Folha - O sr. escreveu que Robert de Niro, quando ensaiava seu papel em ``Tempo de Despertar", parecia estar vivendo transformações neurológicas reais, como que provocando uma síndrome em si mesmo. O que o sr. gostaria de saber sobre a neurologia de um ator?
Sacks - De Niro tem extraordinários poderes de representação e observação, num nível muito profundo e não-verbal. Ele pensa com o corpo. Representação é tão profunda nele, que se transforma numa espécie de encarnação. De um lado, eu não penso que seja possível alguém atuar tanto que vire um doente de Parkinson. Num certo sentido, tudo o que eu escrevo é uma tentativa de imaginar o inimaginável. Eu não acho que nenhuma dessas condições neurológicas possa ser imaginada ou representada. Mas, tendo dito isso, eu mesmo fui tão tomado por algumas das atuações naquele filme que, em algum ponto, eu não percebia mais o que eram. Eu dizia ``Meu Deus, ele pegou".

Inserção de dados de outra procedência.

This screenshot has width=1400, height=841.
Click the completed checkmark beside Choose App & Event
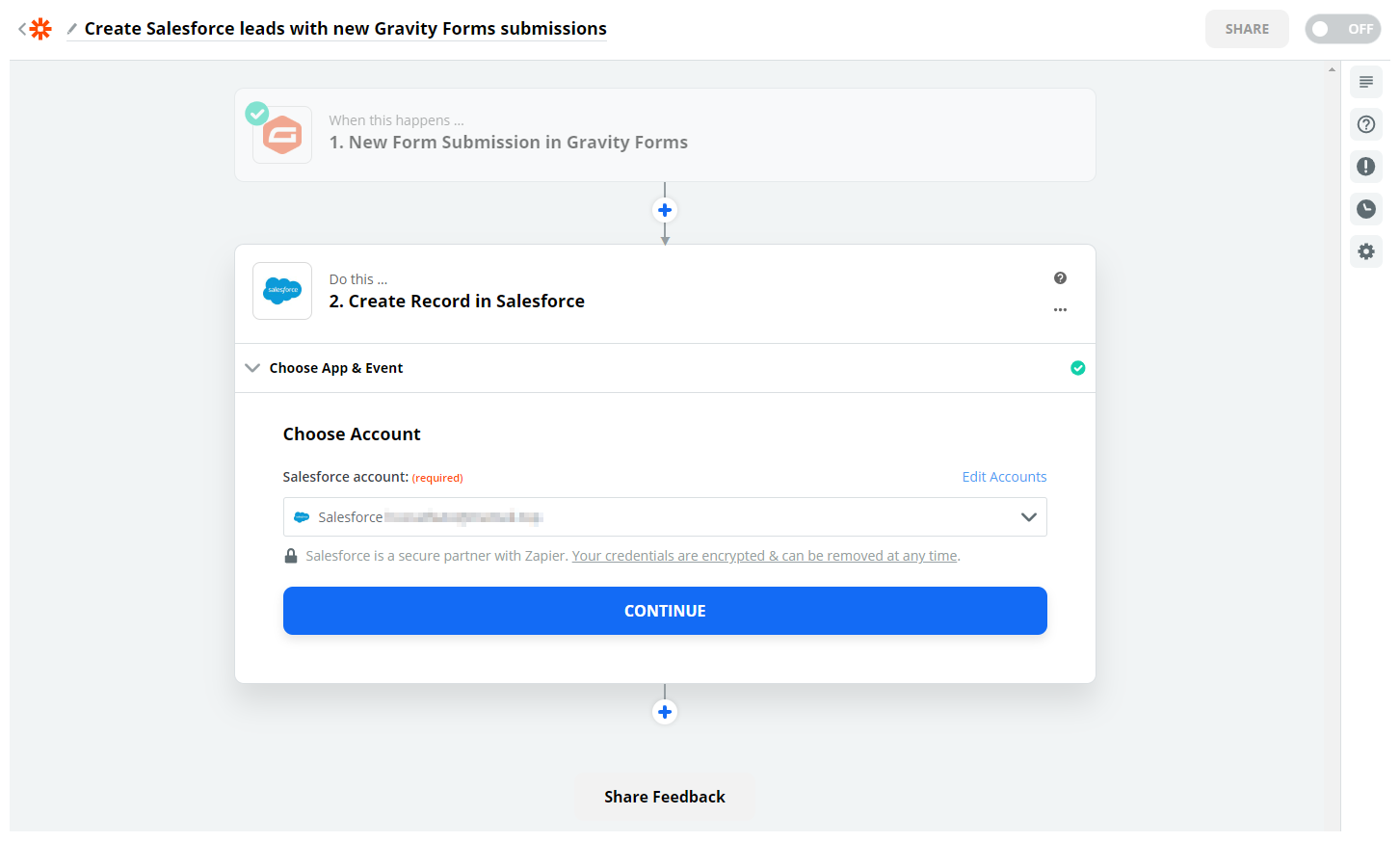point(1078,368)
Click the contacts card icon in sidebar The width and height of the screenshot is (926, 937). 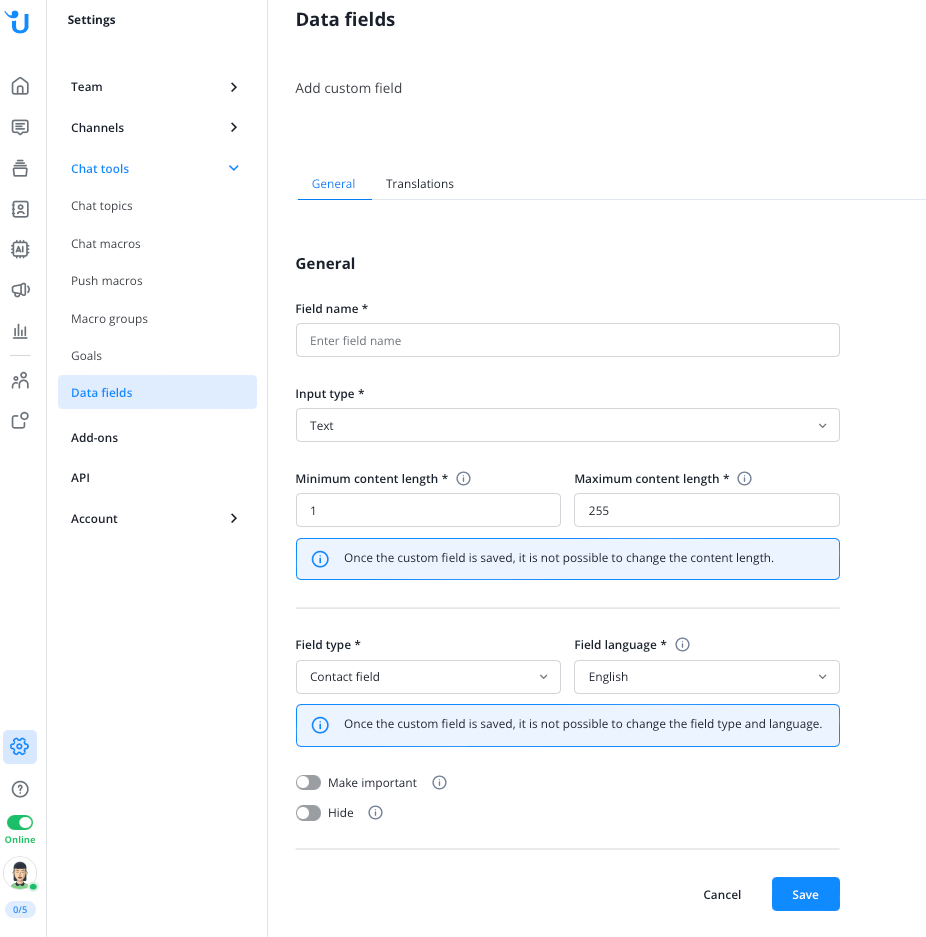tap(20, 209)
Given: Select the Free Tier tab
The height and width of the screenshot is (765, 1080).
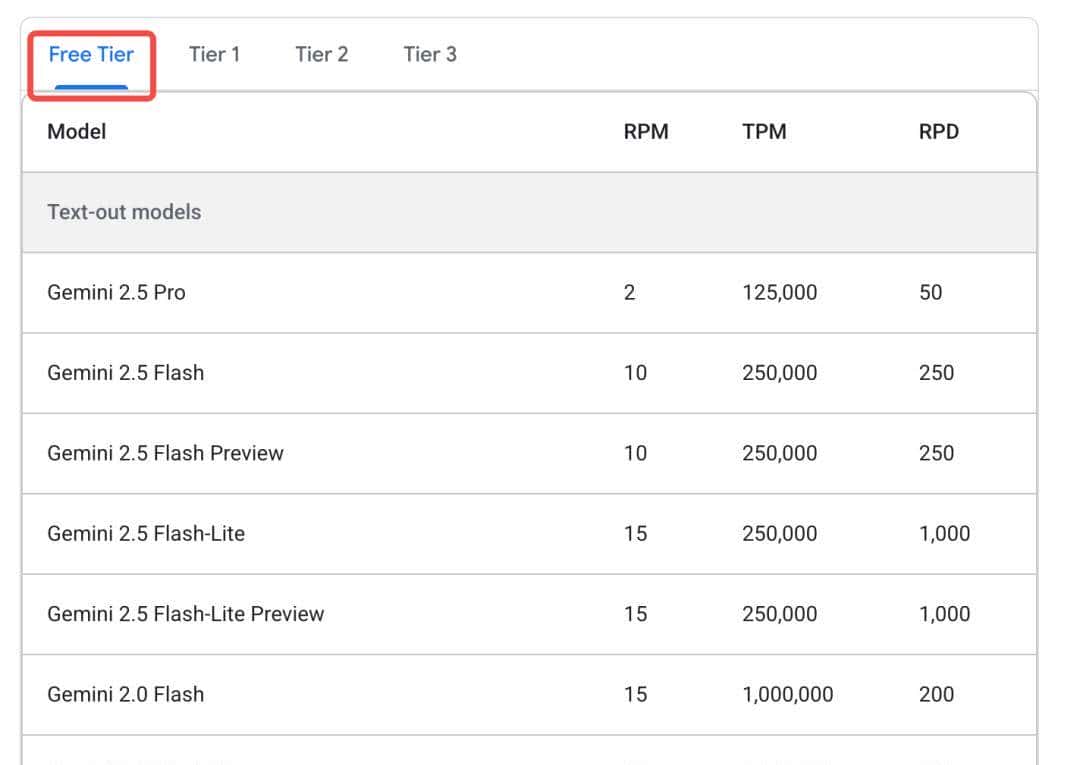Looking at the screenshot, I should click(91, 55).
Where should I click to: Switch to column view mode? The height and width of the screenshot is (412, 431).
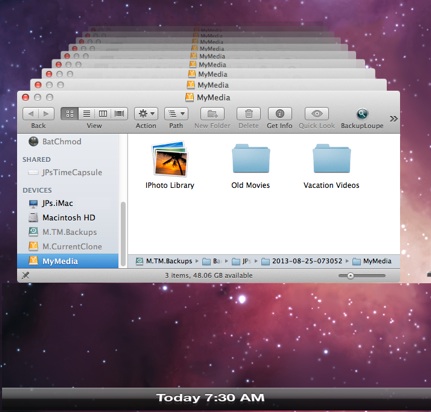click(103, 114)
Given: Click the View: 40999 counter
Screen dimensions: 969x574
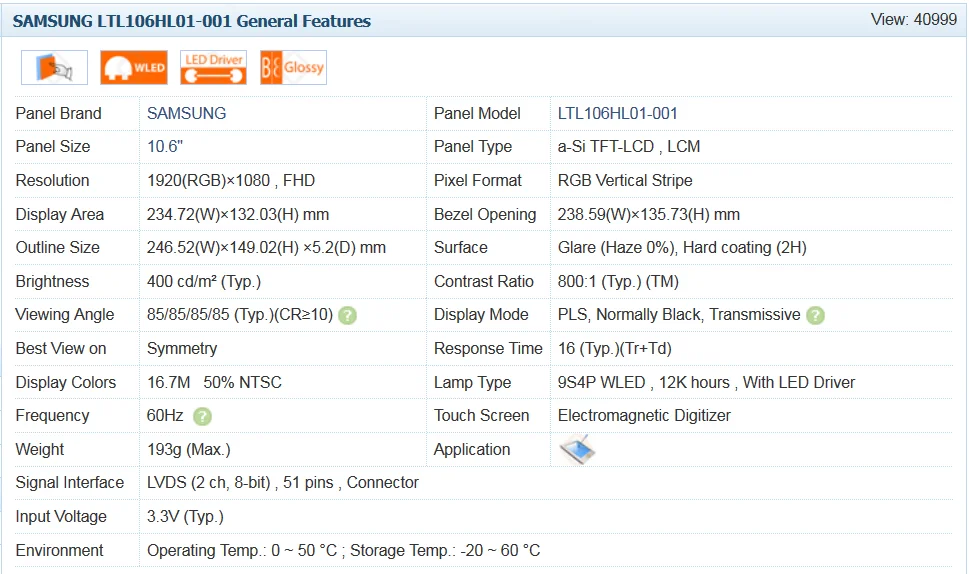Looking at the screenshot, I should pyautogui.click(x=913, y=20).
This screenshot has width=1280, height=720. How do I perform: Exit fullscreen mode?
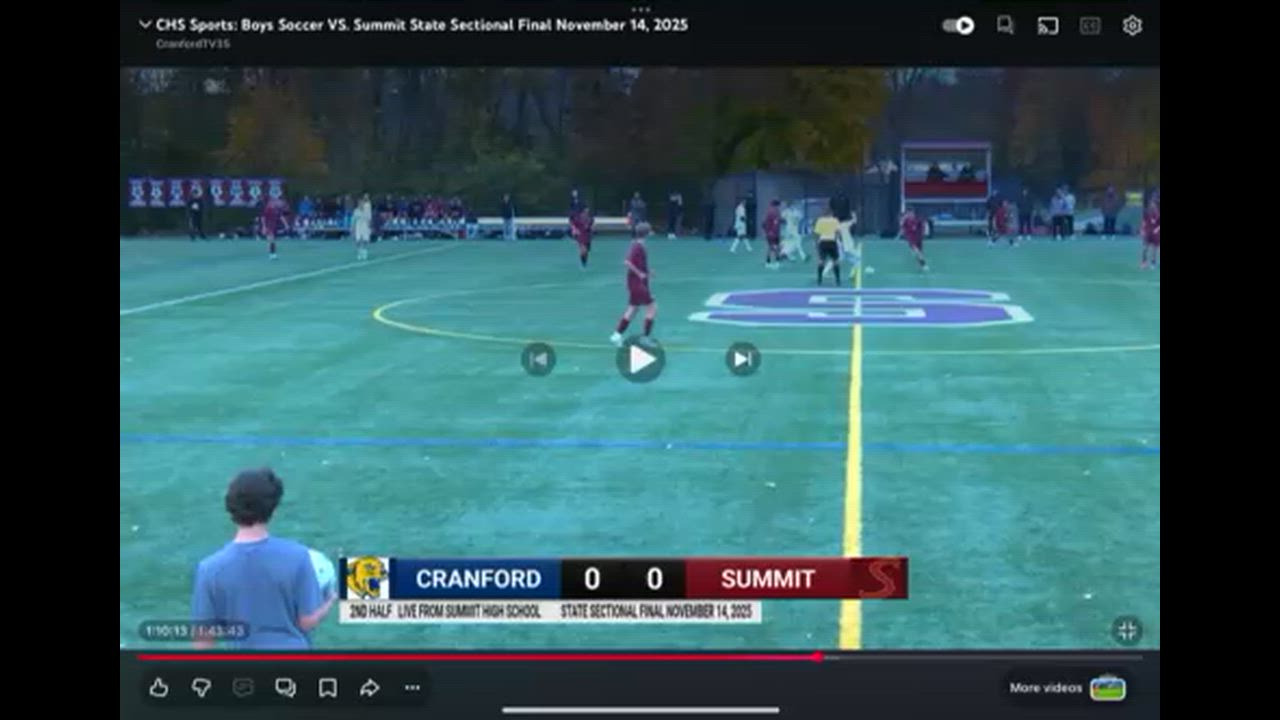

Folha - Tudo está misturado no seu livro: personagens, pesquisa, tratamento médico e teatro. Seus pacientes parecem ser vistos como caminho para uma outra busca.
Sacks - Algumas pessoas, meus pacientes ou outras que me escrevem, dizem que, até lerem o que escrevo, elas não sabiam que estavam tão doentes e que também não tinham percebido que estavam tão bem. Os poderes da doença são fontes para lidar com o inexplorado. São minha delicada esperança, embora exista sempre o perigo de eu estar exigindo muito das pessoas. Quando eu era mais jovem, eu tendia a me lançar e deixava de perceber sentimentos obscuros que minha atividade desencadeava.
Folha - Hoje o sr. está então mais cuidadoso?
Sacks - De certa maneira, sim. Mas, tendo dito isso, lembro-me de que uma das histórias do livro (``O Último Hippie", sobre Greg F.) relata o momento em que eu pus um espelho diante do rosto daquele homem amnésico de 50 anos que acreditava ter 19. Ao ver sua expressão de espanto, eu me senti como um monstro, embora soubesse que ele iria esquecer.
Folha - O sr. é uma pessoa sozinha, não tem família, é estrangeiro. Qual a relação entre esse afastamento e sua atividade?
Sacks - Embora eu tenha um anseio por pertencer a algo, eu também gosto do sentimento de liberdade do ``outsider". Eu já não sei o que é um lar. Por outro lado, acho que não sou um estrangeiro hostil, mas um ``alien" fascinado, solidário. Penso que isso tem a ver com meu interesse pela alienação. Já que falei de ser estrangeiro, gosto muito de ser rotulado. Tenho camisetas de diferentes jardins botânicos, que troco o tempo todo. É uma identidade botânica.